Friday of the First Week of Advent
December 4, 2020
Today, in God’s Lavish Mercy, we pray with Psalm 27 with its glorious opening salvo:
The Lord is my light and my salvation.
Of whom should I be afraid?
Psalm 27 reminds us that, amidst all the fluster of life, there is only one thing that matters:
One thing I ask of the LORD;
Psalm 27:4
this I seek:
To dwell in the house of the LORD
all the days of my life,
That I may gaze on the loveliness of the LORD
and contemplate his temple.

The hard part, as the psalmist tells us, is to wait – not just to wait for heaven at the end of it all – but to wait to discover God in each moment.
I find waiting to be pretty challenging, especially when I’m waiting for something over which I have no control.
Sometimes God seems pretty buried in our lives and in the clamor of the world. It’s tough to wait with hope when we just can’t see the Beloved.
But our psalm charges us to practice hopeful waiting for the grace that comes to us in every moment.

May we wait with courage, hope, and confidence for the gift God eternally gives us.

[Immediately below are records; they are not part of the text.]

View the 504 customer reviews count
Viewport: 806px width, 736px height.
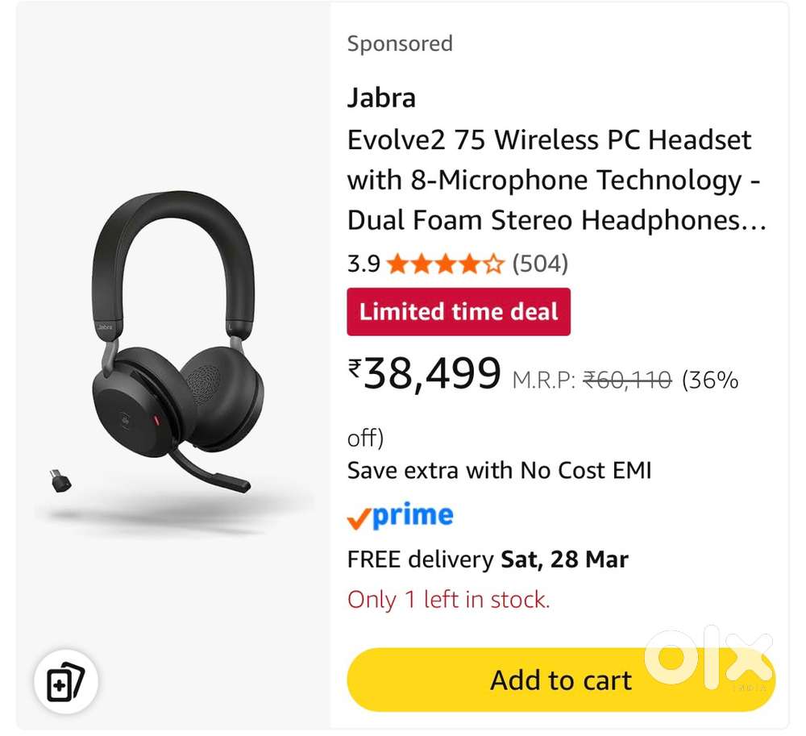(x=540, y=264)
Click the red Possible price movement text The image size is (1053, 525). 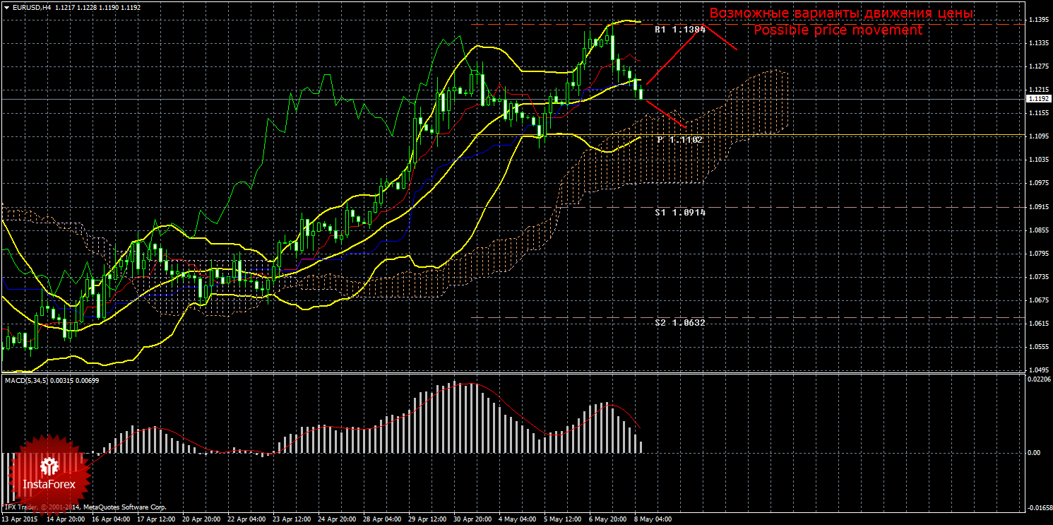click(838, 30)
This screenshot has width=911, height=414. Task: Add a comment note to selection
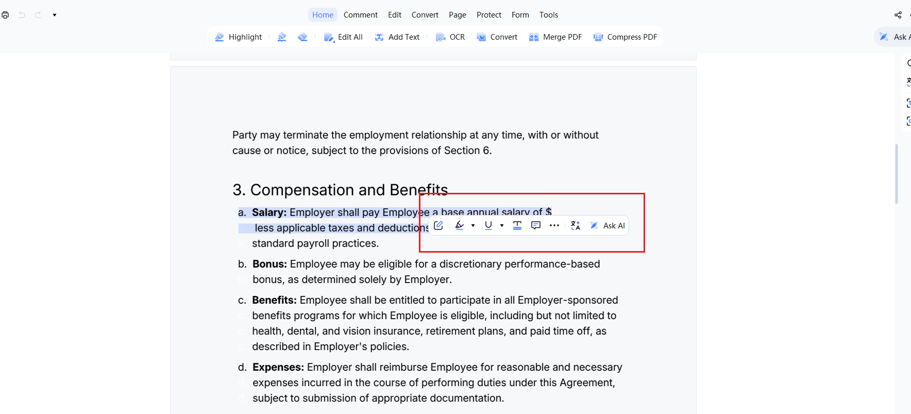tap(536, 225)
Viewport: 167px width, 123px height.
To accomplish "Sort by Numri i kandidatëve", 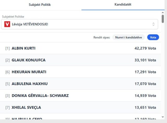I will coord(129,37).
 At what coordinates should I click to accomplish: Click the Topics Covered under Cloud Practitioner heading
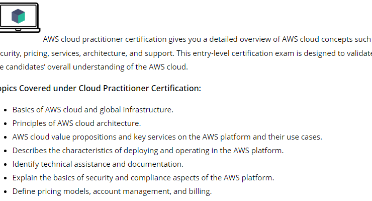coord(100,88)
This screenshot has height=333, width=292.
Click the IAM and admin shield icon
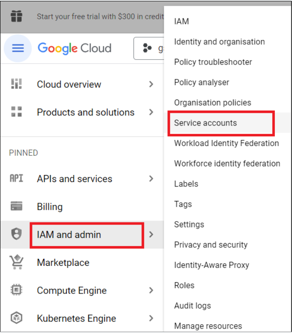click(x=16, y=234)
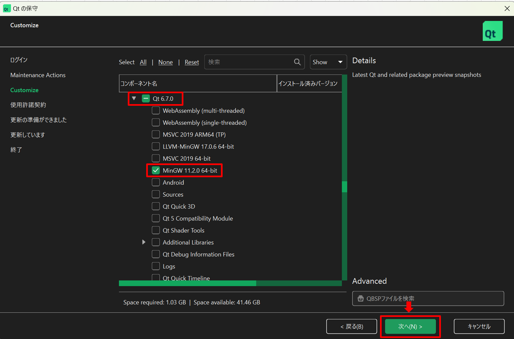The height and width of the screenshot is (339, 514).
Task: Click the Reset selection link
Action: 192,62
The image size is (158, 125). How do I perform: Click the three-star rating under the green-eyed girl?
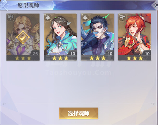pyautogui.click(x=60, y=58)
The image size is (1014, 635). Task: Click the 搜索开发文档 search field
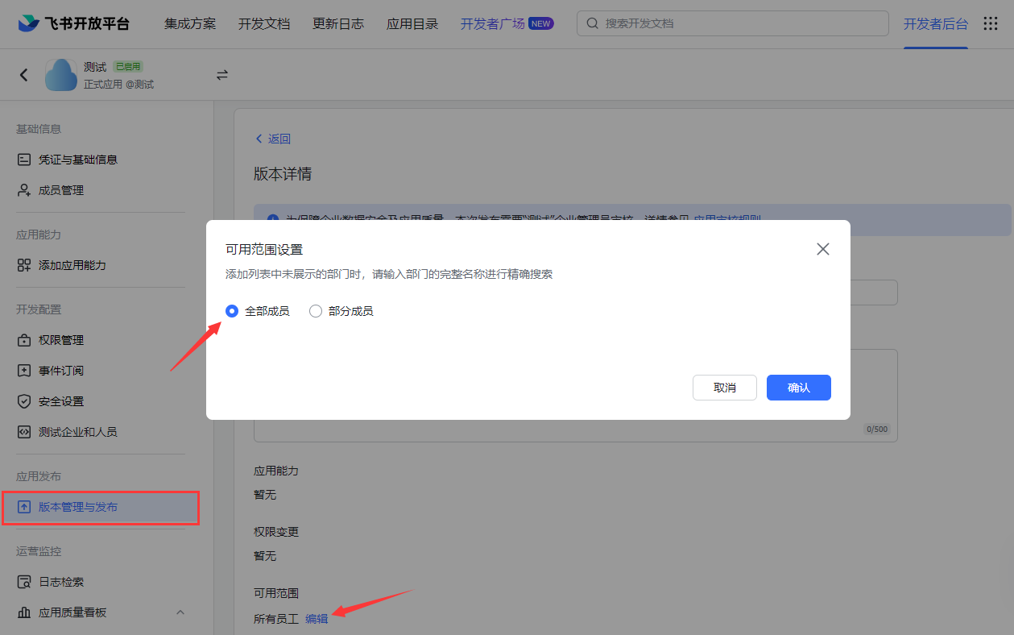741,23
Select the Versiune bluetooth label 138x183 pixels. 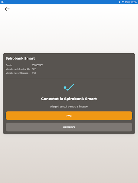point(18,69)
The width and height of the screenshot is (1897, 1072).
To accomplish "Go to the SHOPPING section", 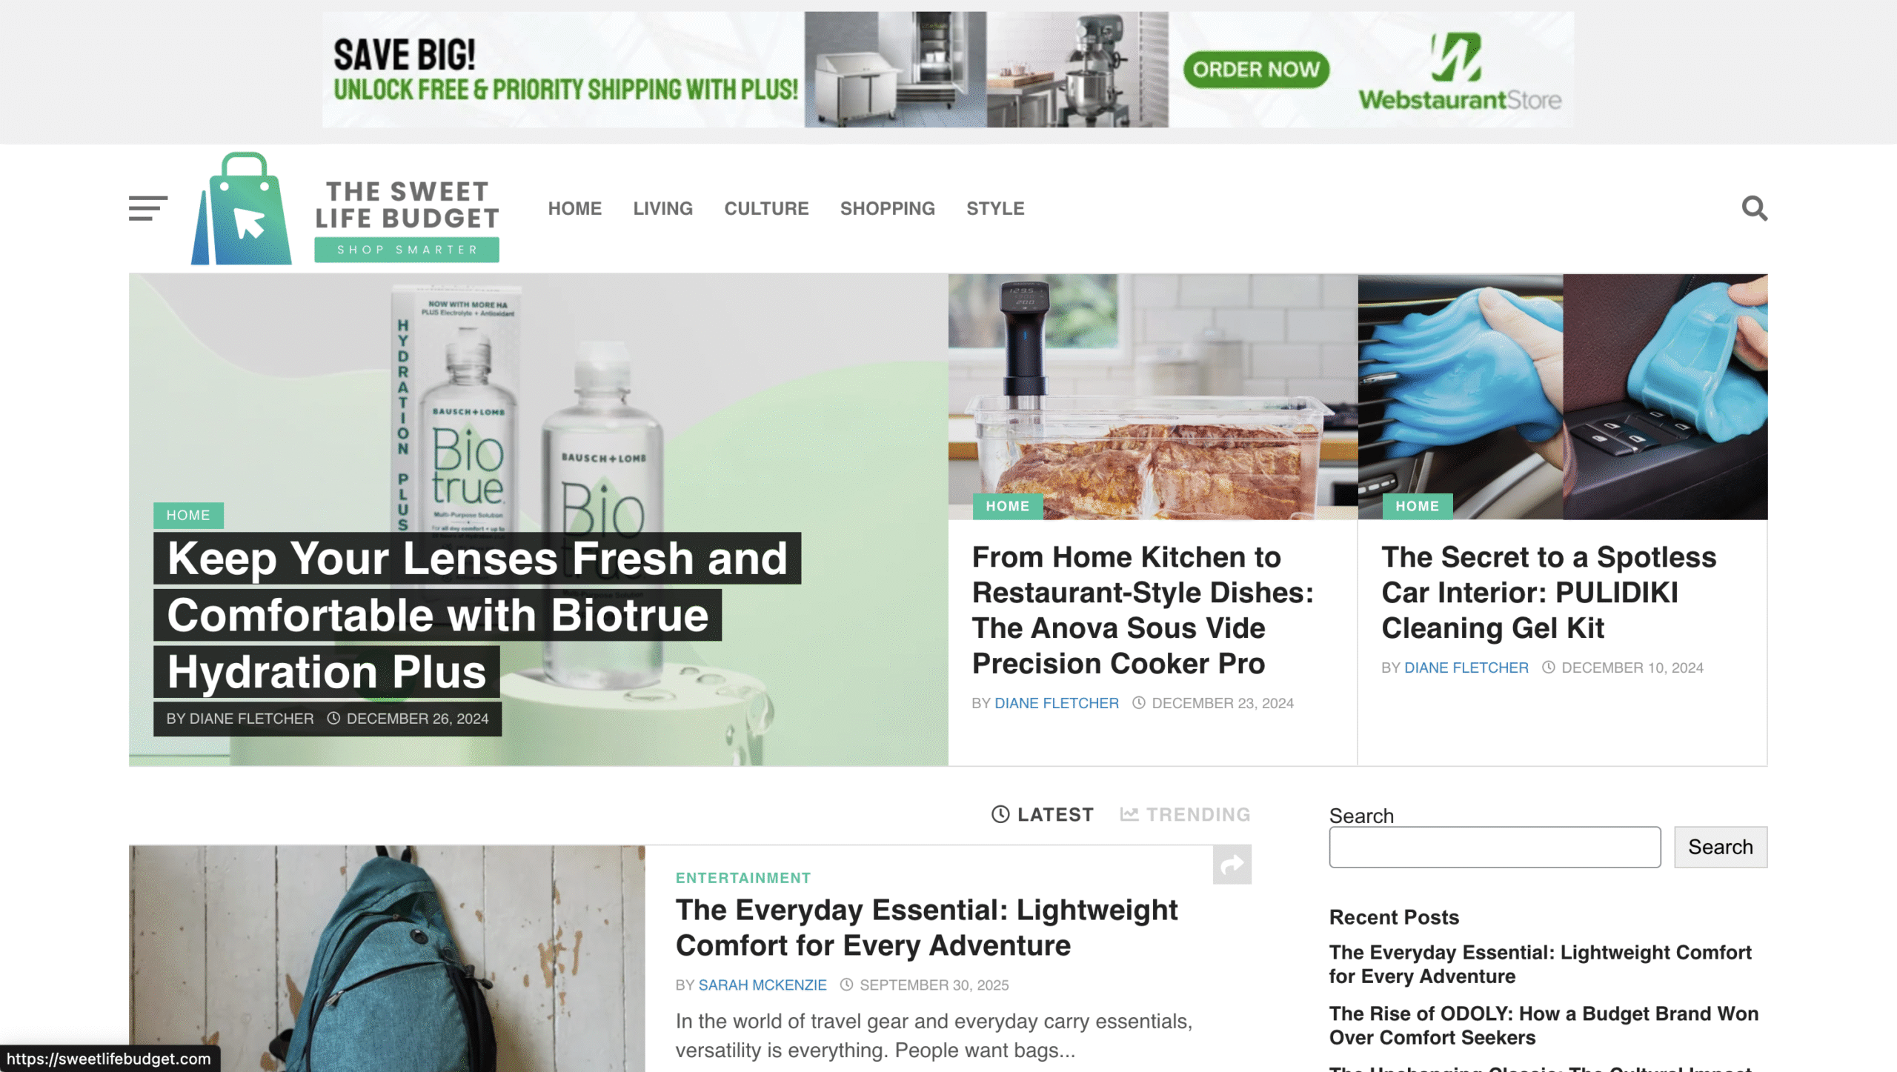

Poem: from Awed to Heaven, Rooted to Earth by Walter Brueggemann
In our secret yearnings we wait for your coming, and in our grinding despair we doubt that you will. And in this privileged place we are surrounded by witnesses who yearn more than do we and by those who despair more deeply than do we. Look upon your church and its pastors in this season of hope which runs so quickly to fatigue and this season of yearning which becomes so easily quarrelsome. Give us the grace and the impatience to wait for your coming to the bottom of our toes, to the edge of our finger tips. We do not want our several worlds to end. Come in your power and come in your weakness in any case and make all things new. Amen.